How different people assess risk and make decisions often comes down to how we perceive probabilities. Assigning a probability to an uncertain outcome is part art and science. The most scientific way is to use data—in this case, polling numbers. This time, election forecasts based on polling data were spectacularly inaccurate. They predicted an easy Clinton victory, and assumed that women and college-educated voters would turn out for her in large numbers. In fact, according to exit polls, 42% of women voted for Trump, including 45% of white women with college degrees.
Forecasts also predicted hardly any minority voters would consider Trump. But they did. Minority groups voted more for Obama than Clinton. A non-trivial number, nearly one third of Hispanics and Asians, voted for Trump.
What seems like a failure of polling data, though, is really our inability to approach the data objectively.
Polls predicting a Clinton win may not have been adequately scrutinized
Election forecasting seems straightforward. You take a poll that asks people how they plan to vote and extrapolate the results. But it’s not that simple. Polls only reach a small subset of voters; projecting the results on the rest of the population requires both carefully choosing your sample and making the right adjustments.
Election forecasts must supplement the raw polling data with guesses about how many people will vote and what undecided voters will do, while separating out meaningless blips in the data. Many models use historical data to make these sorts of inferences. These models assume that past patterns of turnout, demographics, economic conditions, and party loyalty can predict how all of these things will play out in the future.
Using historical data requires taking a thoughtful stand on what span of history is most appropriate—if at all. This election proved over and over that old relationships no longer applied. But it was tempting to ignore this consideration because many forecasters approached the question—”who will you vote for”—with a prior belief that a Clinton win was inevitable. Any estimation confirming that assumption didn’t get much scrutiny. It may explain why so many forecasts assured a Clinton win.

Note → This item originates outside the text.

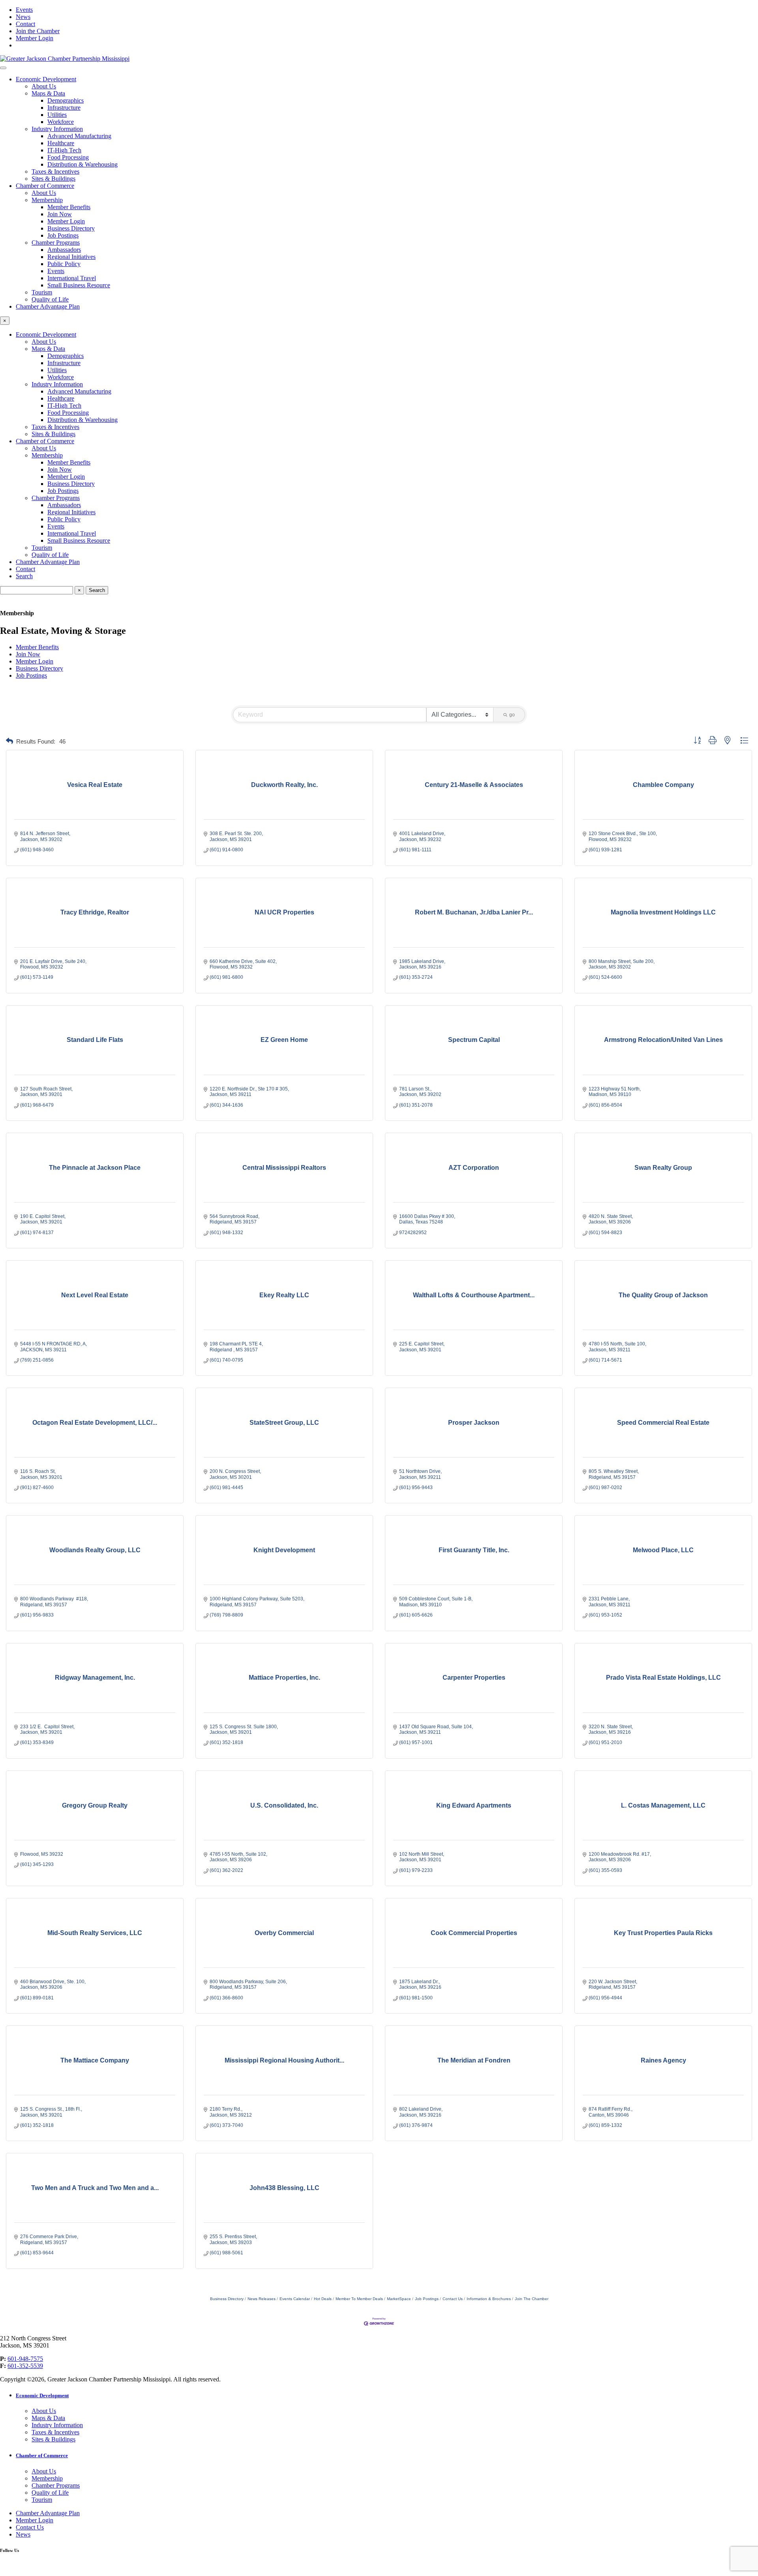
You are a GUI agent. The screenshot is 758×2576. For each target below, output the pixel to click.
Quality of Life (50, 299)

Trump’s big win was not unforeseeable
In hindsight, there was decent evidence a Trump victory was more than just remotely plausible. What’s more, some people may have lied when asked who they were voting for. The fact that internet surveys (as opposed to phone surveys) had Trump ahead should have been a clue. Other models took a different approach and predicted a Trump win based on the state of the economy. The FiveThiryEight forecast estimated its data differently, but also produced higher odds on Trump.
Personal biases don’t just distort election forecasts. They influence what forecasts we choose to believe. It was easy to be suspicious, or even hostile, to models that strayed from the pack if they violated the conviction that a Clinton win was the logical outcome. If we were more open, perhaps a Trump victory never would have been classified as a tail event. Maybe there would have been a different outcome.
The Trump victory has many unknown consequences. But it shouldn’t make us distrustful of data. Data remains the best tool we have to understand the world around us and make informed decisions.
But we also must accept that data interpretation is fallible, subject to our own biases and our inability to see beyond our own bubble.